[[ Data to examine, beginning ]]
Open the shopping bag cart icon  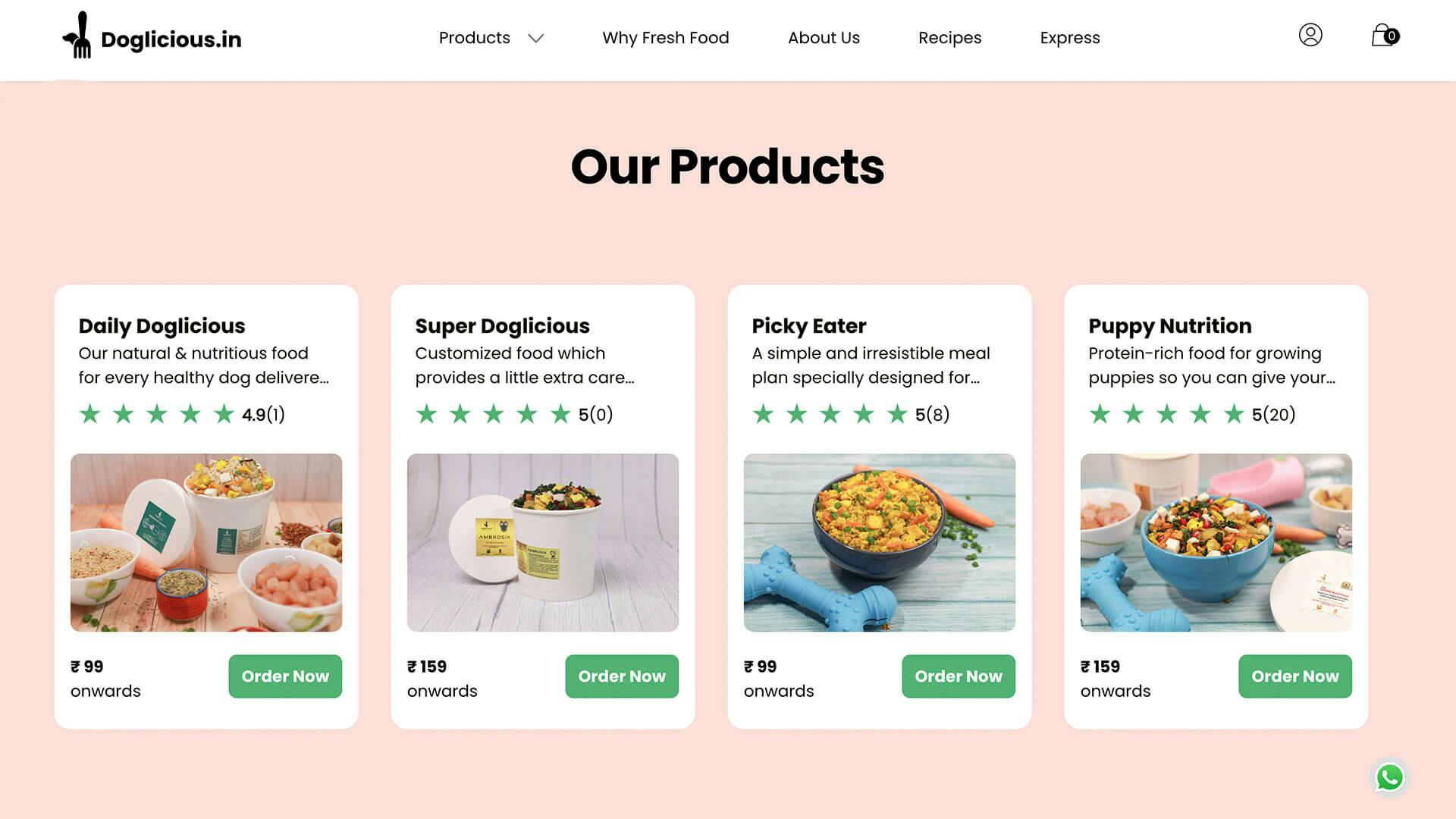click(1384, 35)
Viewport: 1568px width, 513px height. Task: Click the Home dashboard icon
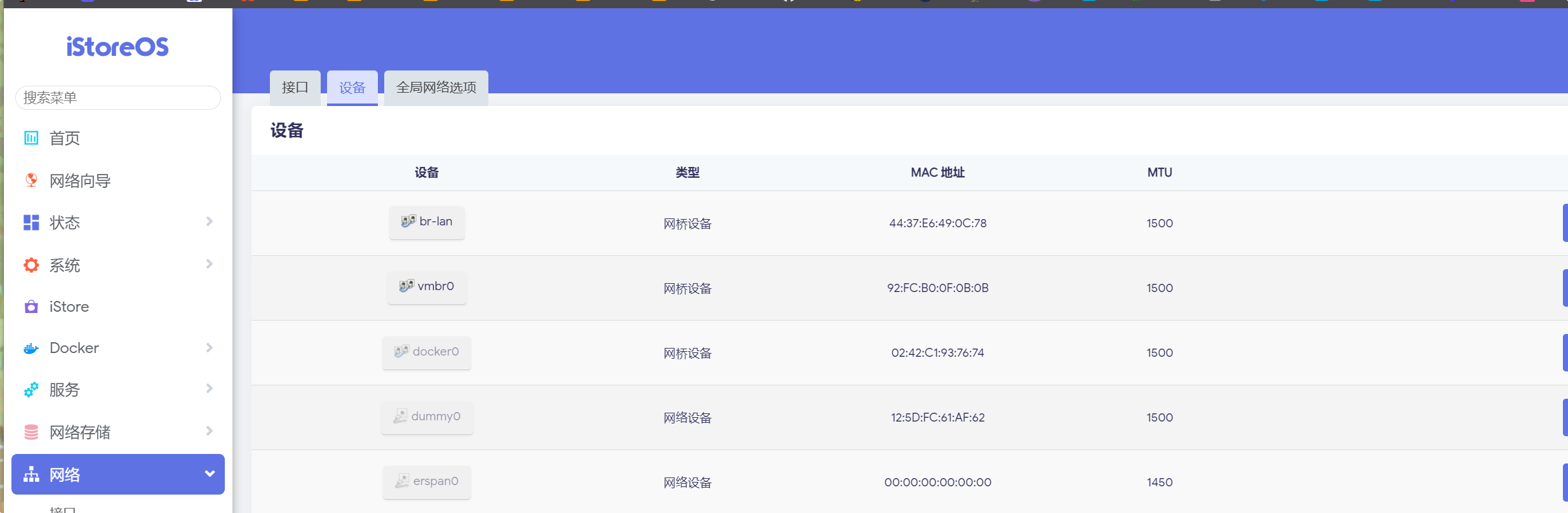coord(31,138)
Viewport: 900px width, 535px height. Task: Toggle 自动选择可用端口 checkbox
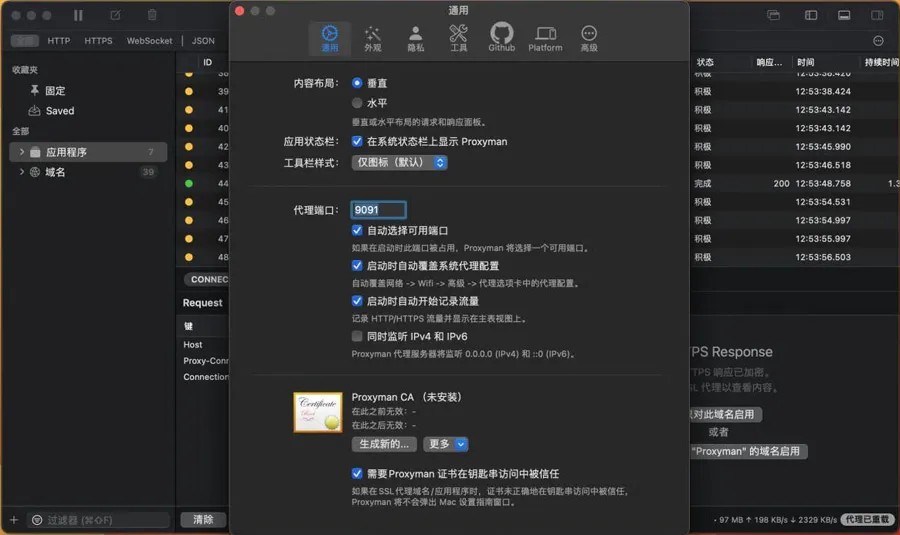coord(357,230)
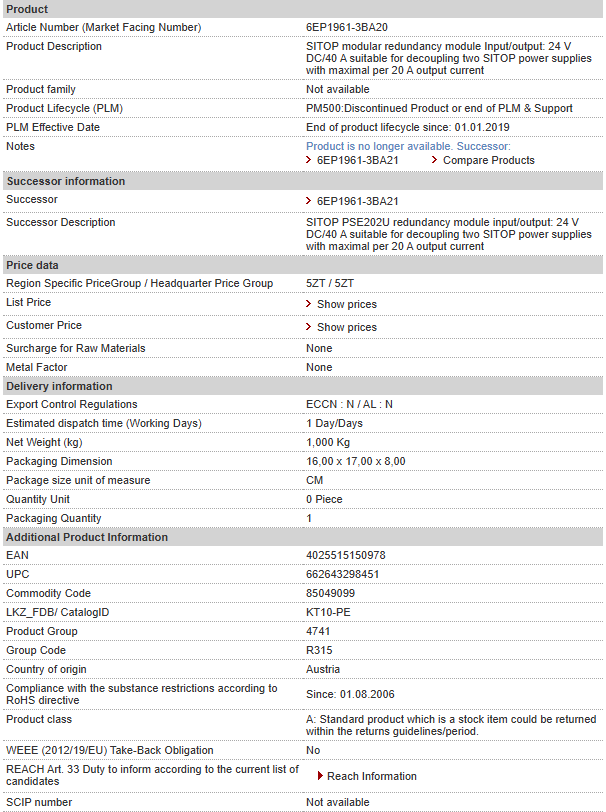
[[ Data to examine, end ]]
[[ Data to examine, beginning ]]
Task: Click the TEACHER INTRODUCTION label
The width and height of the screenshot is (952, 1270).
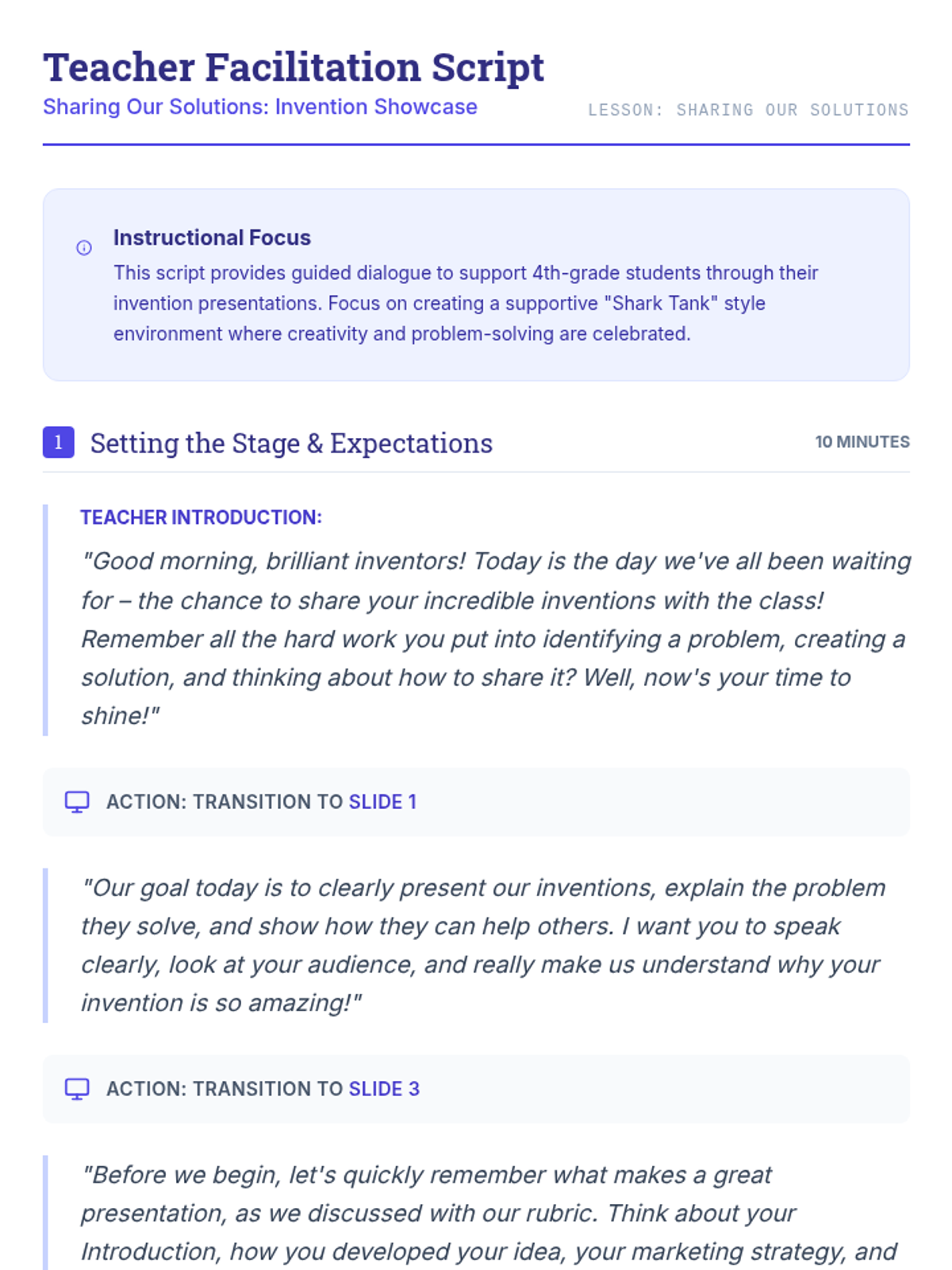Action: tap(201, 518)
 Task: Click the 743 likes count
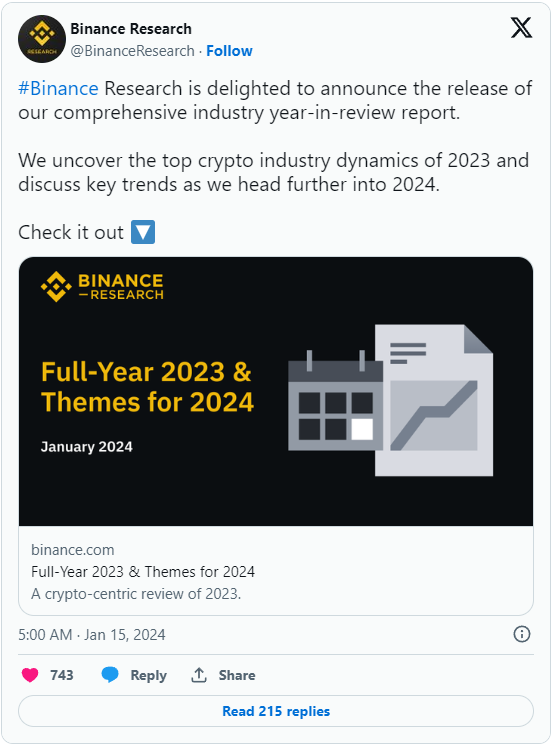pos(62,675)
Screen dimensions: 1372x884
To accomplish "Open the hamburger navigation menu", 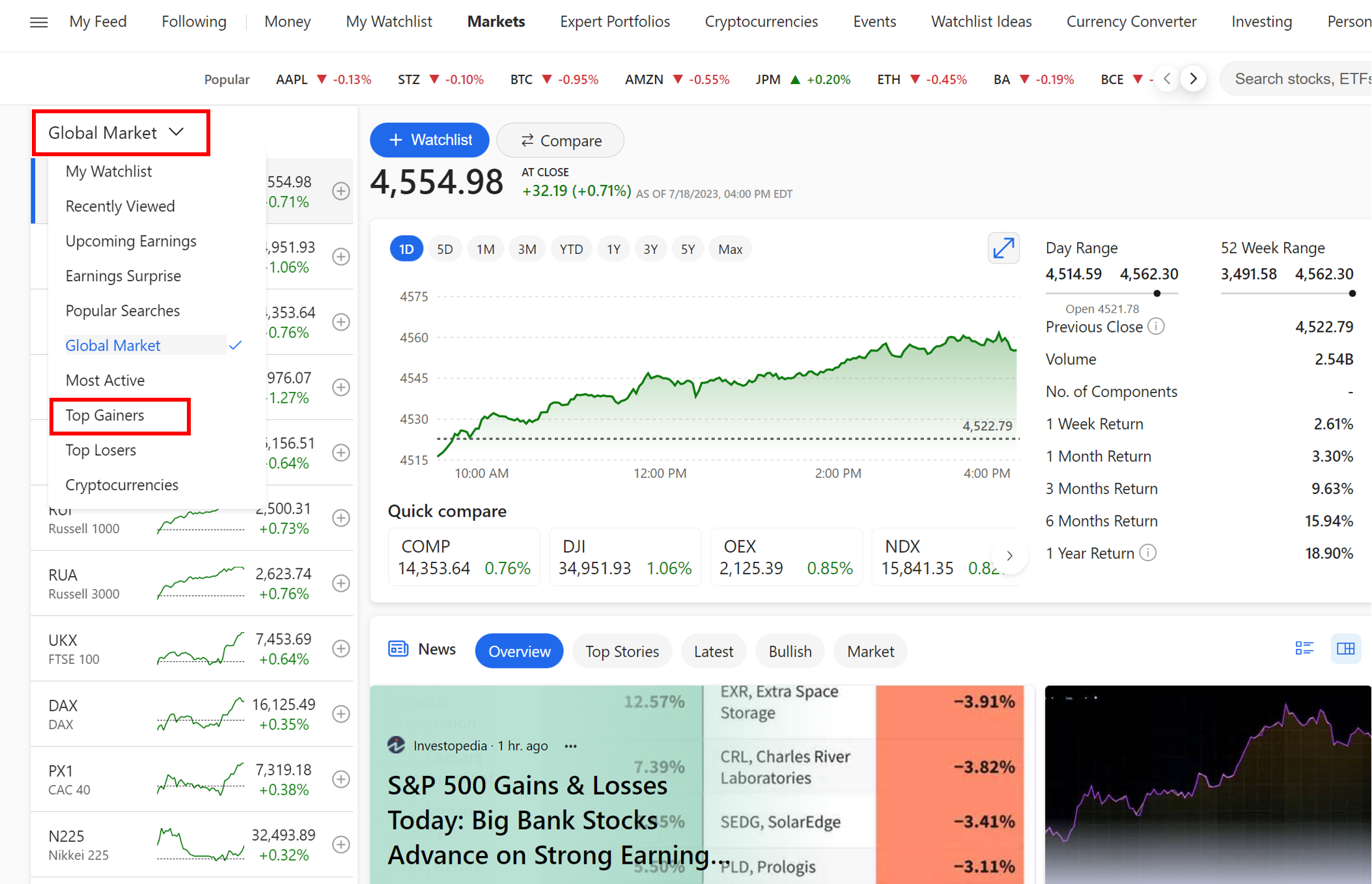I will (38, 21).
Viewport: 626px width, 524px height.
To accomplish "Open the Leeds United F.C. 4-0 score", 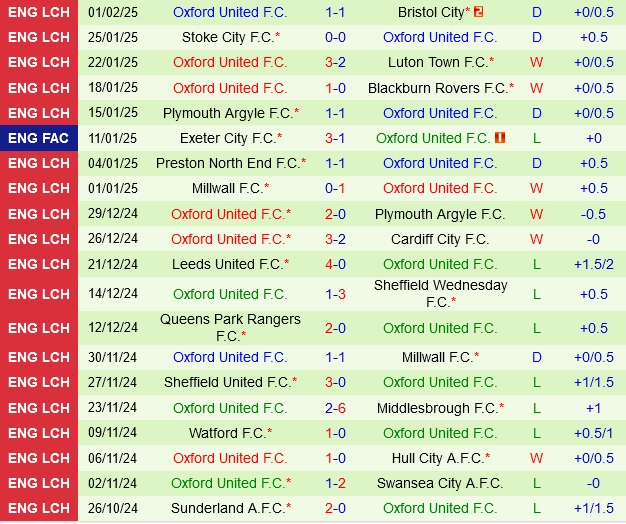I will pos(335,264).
[[ Data to examine, end ]]
[[ Data to examine, beginning ]]
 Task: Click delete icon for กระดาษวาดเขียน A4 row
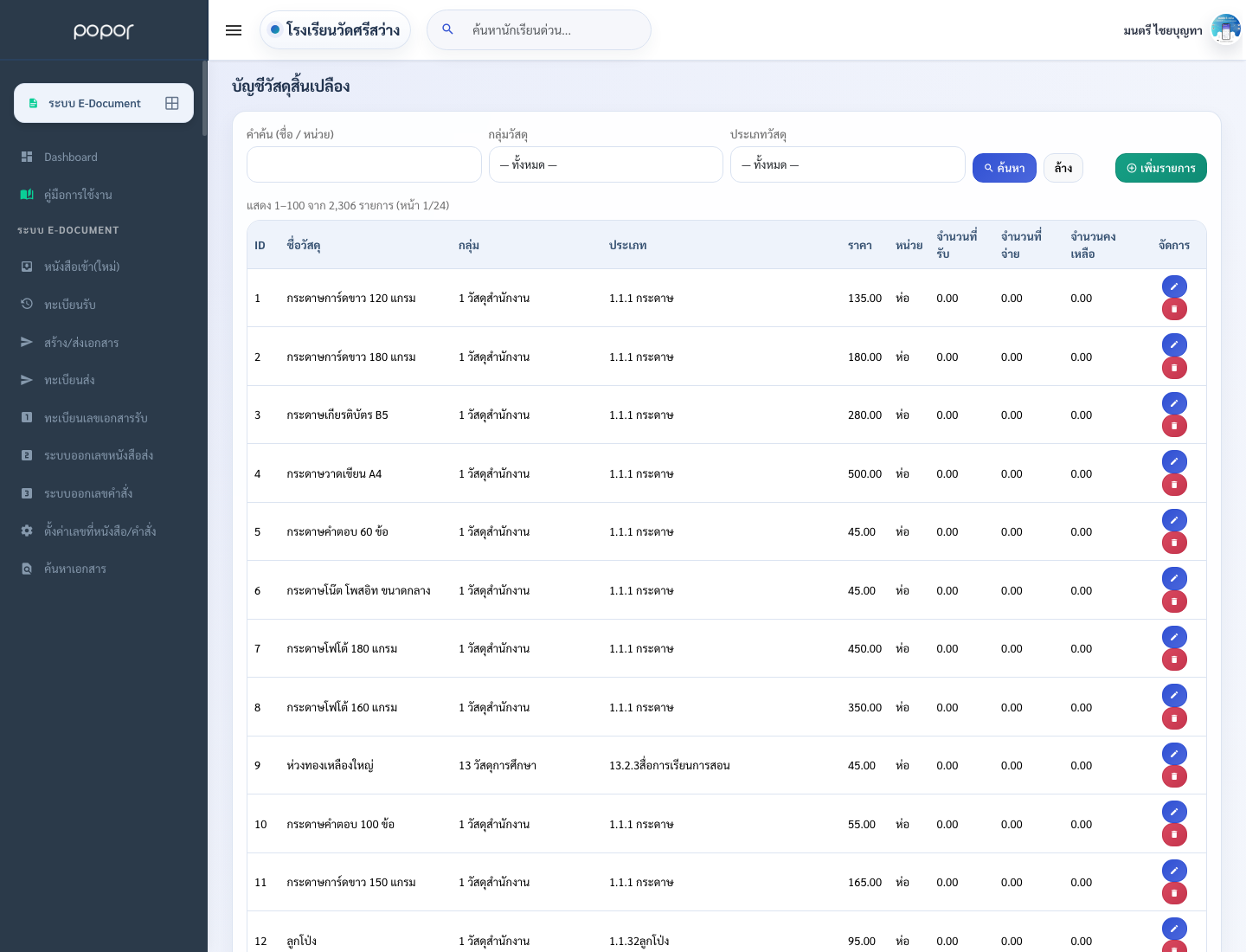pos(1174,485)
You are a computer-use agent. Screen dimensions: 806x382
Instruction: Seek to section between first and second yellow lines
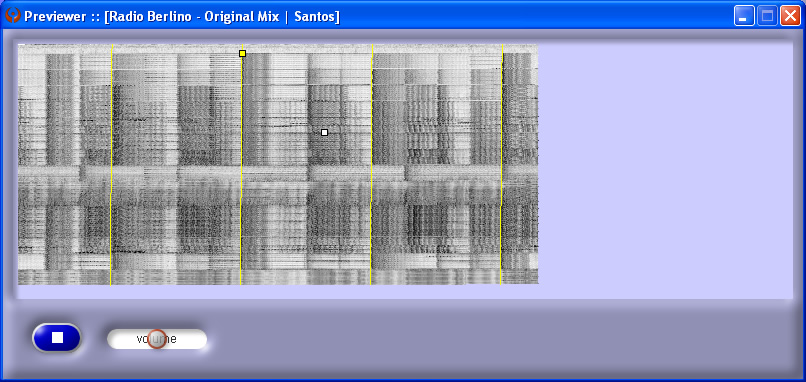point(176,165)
[[ Data to examine, end ]]
▶ Exercise: The reply should consist of one number, the count of lines above with the string "dimensions" in them.

▶ Task response: 2